Além disso, é importante que as regras estabelecidas nas regulações estaduais não priorizem apenas consumidores situados na costa em detrimento daqueles situados em locais mais distantes, de forma a permitir a interiorização do gás natural e, consequentemente, a universalização do serviço de distribuição gás.
O que esperamos é que os estados adotem uma regulação consistente do setor de distribuição, buscando os melhores benchmarks, com regras que garantam eficiência ao processo, segurança ao consumidor na prestação do serviço e equilíbrio econômico-financeiro para os investimentos.
Estamos certos que, com esses parâmetros, e a entrada de mais agentes na oferta no setor de gás, a figura do consumidor livre — já regulamentada em São Paulo e em outros Estados que juntos detêm 65% do PIB industrial — naturalmente será viabilizada.

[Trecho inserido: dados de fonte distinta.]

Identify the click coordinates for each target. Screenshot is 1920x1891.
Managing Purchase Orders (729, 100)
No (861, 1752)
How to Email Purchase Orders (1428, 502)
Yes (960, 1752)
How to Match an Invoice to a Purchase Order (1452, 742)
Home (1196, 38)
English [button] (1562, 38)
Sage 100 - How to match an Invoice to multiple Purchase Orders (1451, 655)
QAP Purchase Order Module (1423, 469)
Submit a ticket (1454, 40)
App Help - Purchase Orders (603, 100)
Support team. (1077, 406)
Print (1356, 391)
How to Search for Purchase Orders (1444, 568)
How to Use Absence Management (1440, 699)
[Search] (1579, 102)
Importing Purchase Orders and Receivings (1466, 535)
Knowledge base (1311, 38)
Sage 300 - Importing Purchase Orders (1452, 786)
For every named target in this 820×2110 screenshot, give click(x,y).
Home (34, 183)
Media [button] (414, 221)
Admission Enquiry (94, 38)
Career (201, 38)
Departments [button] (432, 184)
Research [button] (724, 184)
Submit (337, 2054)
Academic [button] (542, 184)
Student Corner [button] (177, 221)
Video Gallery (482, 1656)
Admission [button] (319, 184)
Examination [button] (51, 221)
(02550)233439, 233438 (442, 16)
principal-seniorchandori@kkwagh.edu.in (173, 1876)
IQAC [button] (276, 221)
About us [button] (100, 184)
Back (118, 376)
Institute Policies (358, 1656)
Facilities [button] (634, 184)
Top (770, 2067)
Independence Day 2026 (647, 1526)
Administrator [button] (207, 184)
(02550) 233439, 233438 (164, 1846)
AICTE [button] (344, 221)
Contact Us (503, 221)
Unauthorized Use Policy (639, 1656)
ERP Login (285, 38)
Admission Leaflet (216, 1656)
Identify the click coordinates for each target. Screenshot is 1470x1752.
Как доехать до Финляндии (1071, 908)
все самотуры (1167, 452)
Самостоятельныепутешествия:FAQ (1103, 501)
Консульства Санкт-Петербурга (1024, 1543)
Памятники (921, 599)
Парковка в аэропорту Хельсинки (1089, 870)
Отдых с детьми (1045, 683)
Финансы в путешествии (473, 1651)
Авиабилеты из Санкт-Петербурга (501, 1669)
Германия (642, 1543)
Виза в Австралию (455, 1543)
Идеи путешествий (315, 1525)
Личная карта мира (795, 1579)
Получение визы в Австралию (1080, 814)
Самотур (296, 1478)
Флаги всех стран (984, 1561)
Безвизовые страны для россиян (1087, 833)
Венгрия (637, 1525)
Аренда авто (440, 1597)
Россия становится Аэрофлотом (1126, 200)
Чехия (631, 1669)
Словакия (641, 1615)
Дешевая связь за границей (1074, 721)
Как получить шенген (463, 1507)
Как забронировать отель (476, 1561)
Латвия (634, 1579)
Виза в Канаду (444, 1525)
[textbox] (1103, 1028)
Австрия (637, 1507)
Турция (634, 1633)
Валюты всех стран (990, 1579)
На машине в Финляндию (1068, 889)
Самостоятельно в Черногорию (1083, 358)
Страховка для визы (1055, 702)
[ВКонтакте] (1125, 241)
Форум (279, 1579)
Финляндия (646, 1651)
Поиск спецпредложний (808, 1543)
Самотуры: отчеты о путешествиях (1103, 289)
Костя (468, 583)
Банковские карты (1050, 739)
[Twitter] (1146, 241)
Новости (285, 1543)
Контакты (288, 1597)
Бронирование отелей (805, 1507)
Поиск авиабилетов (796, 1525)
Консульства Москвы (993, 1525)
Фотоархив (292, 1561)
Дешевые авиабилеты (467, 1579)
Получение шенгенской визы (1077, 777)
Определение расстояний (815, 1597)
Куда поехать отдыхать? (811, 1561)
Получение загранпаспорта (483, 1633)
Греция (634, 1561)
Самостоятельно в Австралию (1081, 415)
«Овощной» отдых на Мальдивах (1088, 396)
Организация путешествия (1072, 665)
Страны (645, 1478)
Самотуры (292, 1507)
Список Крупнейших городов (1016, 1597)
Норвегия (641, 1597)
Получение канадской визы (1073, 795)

O Brasil já passou anteriormente pela tentação das medidas simplistas, como a desastrosa MP 579 — medida intervencionista que, sob a boa intenção de estimular a competitividade da indústria brasileira, desestruturou completamente o setor elétrico e tem sua conta paga ainda hoje por milhões de brasileiros.
Esse erro não pode ser cometido novamente. Estamos confiantes de que o ministro de Minas e Energia, Bento Albuquerque conseguirá conduzir o processo com a serenidade necessária para priorizar as medidas que ataquem as verdadeiras causas do problema e gerem reflexos positivos para a economia brasileira.